=== What is required ===
Copy each line of the data below, character for character.

=== Stored items ===
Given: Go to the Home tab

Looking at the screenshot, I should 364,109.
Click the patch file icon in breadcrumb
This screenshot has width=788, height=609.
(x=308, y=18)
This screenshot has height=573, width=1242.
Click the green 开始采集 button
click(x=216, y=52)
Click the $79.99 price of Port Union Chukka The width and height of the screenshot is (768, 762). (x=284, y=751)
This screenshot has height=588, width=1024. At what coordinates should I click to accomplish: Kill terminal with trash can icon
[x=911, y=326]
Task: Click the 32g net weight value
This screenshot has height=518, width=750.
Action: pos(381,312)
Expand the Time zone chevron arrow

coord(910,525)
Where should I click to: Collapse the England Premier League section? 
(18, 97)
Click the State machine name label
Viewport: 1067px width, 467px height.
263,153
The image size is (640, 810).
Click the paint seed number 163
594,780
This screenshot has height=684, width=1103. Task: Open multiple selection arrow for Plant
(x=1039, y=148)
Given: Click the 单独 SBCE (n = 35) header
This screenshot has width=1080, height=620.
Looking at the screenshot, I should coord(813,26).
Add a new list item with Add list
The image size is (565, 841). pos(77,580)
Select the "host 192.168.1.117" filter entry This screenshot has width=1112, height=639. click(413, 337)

=== Output of the task ===
Given: Go to the Home tab

Looking at the screenshot, I should 364,109.
Click the patch file icon in breadcrumb
This screenshot has width=788, height=609.
(x=308, y=18)
This screenshot has height=573, width=1242.
Click the green 开始采集 button
click(x=216, y=52)
Click the $79.99 price of Port Union Chukka The width and height of the screenshot is (768, 762). (x=284, y=751)
This screenshot has height=588, width=1024. At what coordinates should I click to accomplish: Kill terminal with trash can icon
[x=911, y=326]
Task: Click the 32g net weight value
This screenshot has height=518, width=750.
Action: pos(381,312)
Expand the Time zone chevron arrow

coord(910,525)
Where should I click to: Collapse the England Premier League section? 
(18, 97)
Click the State machine name label
Viewport: 1067px width, 467px height.
263,153
The image size is (640, 810).
Click the paint seed number 163
594,780
This screenshot has height=684, width=1103. Task: Open multiple selection arrow for Plant
(x=1039, y=148)
Given: Click the 单独 SBCE (n = 35) header
This screenshot has width=1080, height=620.
Looking at the screenshot, I should coord(813,26).
Add a new list item with Add list
The image size is (565, 841). pos(77,580)
Select the "host 192.168.1.117" filter entry This screenshot has width=1112, height=639. click(413, 337)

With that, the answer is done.